Optimized deposition of TiO2 thin films produced by a non-aqueous sol–gel method and quantification of their photocatalytic activity

TiO2 thin films have been produced by a dip-coating process using a non-aqueous sol–gel method. This study investigated the influence of the operating variables such as nature of the substrate, sol concentration, withdrawing speed of the dip-coater and number of layers on the physico-chemical properties of the films using XRD, GIXRD, UV–Vis spectroscopy, profilometry, spectroscopic ellipsometry and SEM. Photocatalytic activity of the films was evaluated by following the degradation of methylene blue under artificial UV light at 25 °C. The performances of the catalysts were compared through the reaction rate constants determined using an apparent first-order kinetic model adjusted on the experimental data.
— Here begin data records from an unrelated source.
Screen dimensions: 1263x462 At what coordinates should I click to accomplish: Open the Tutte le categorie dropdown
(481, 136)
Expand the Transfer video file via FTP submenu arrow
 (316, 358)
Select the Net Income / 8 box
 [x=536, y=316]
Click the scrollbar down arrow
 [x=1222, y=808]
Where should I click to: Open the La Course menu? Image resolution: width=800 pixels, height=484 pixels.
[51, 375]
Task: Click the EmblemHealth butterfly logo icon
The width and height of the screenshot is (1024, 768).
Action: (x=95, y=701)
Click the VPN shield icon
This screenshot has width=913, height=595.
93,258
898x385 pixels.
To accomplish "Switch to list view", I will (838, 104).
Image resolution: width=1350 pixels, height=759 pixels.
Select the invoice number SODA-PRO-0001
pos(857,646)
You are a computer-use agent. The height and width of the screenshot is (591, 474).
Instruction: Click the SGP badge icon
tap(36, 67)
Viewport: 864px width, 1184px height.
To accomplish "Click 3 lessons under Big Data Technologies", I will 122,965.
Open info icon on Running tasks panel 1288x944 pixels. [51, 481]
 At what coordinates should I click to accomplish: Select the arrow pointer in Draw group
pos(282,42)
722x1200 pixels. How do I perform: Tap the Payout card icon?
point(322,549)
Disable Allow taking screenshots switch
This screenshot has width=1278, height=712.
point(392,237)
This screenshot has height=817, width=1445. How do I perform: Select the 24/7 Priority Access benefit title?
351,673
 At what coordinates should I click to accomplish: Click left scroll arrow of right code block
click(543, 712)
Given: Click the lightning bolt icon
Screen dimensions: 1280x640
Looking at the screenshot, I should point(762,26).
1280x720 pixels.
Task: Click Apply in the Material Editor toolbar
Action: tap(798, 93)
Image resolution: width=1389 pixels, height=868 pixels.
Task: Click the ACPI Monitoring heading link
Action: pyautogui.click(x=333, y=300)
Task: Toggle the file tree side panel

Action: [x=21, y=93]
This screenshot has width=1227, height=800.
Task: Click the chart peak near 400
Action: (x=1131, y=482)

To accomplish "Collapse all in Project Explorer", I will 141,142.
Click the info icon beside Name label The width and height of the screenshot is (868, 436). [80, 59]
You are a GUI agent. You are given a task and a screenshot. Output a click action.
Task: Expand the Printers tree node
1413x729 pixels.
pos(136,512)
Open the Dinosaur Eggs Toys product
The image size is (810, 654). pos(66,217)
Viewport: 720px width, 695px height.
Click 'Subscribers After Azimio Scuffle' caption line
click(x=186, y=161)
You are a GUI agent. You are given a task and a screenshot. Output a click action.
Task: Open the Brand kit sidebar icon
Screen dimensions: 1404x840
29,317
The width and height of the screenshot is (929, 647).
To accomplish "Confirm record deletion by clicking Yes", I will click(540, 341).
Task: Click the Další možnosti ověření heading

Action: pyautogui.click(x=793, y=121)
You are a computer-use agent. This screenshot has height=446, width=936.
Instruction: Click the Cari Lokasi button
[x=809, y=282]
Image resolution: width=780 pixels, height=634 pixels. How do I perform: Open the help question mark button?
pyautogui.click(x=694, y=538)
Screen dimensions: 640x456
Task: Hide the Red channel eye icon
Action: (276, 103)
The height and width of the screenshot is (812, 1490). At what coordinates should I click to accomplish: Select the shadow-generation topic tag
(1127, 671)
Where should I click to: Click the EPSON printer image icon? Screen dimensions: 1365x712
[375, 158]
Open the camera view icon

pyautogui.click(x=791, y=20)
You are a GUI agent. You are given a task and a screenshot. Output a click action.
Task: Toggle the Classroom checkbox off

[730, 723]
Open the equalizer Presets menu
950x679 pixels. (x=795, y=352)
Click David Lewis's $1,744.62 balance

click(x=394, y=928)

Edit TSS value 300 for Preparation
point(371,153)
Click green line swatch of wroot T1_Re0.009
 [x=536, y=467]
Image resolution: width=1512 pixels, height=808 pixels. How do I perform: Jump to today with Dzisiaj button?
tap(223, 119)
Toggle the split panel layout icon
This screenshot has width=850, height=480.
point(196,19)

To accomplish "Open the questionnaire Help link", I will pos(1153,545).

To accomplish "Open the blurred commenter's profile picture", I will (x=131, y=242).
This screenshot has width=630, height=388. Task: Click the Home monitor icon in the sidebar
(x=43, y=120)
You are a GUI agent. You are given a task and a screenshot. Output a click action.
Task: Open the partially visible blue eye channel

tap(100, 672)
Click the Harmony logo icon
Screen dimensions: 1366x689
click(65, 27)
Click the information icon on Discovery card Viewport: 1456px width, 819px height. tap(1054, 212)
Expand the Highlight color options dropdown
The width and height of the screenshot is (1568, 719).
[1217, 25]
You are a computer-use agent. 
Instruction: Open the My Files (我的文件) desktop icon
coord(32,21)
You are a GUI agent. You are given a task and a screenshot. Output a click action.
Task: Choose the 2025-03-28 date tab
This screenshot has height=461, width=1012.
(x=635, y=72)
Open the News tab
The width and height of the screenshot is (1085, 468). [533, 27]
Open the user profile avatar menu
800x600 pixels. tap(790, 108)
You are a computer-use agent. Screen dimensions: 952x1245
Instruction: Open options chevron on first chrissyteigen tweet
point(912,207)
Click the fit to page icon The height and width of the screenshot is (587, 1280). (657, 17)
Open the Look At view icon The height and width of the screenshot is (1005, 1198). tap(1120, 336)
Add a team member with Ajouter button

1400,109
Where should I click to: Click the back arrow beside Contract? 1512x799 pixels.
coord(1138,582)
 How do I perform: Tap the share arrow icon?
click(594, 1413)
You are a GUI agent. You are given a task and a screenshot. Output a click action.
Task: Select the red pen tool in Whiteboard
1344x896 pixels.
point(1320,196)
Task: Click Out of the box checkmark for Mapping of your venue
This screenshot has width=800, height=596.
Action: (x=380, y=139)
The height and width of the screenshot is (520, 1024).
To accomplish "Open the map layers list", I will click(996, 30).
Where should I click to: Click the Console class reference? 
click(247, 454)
This study showed that the photocatalytic activity and the reaction rate constant depend on the film thickness through the synthesis and dipping variable, with an optimum thickness of 80 nm being observed. An optimized transparent film exhibiting a high adhesion, a well crystallized TiO2-anatase phase, a good photocatalytic activity and a reaction rate constant k equal to 0.126 h−1 was obtained using a simple process. The specific photocatalytic activity of this film was higher to the one measured for TiO2 powders in previous works.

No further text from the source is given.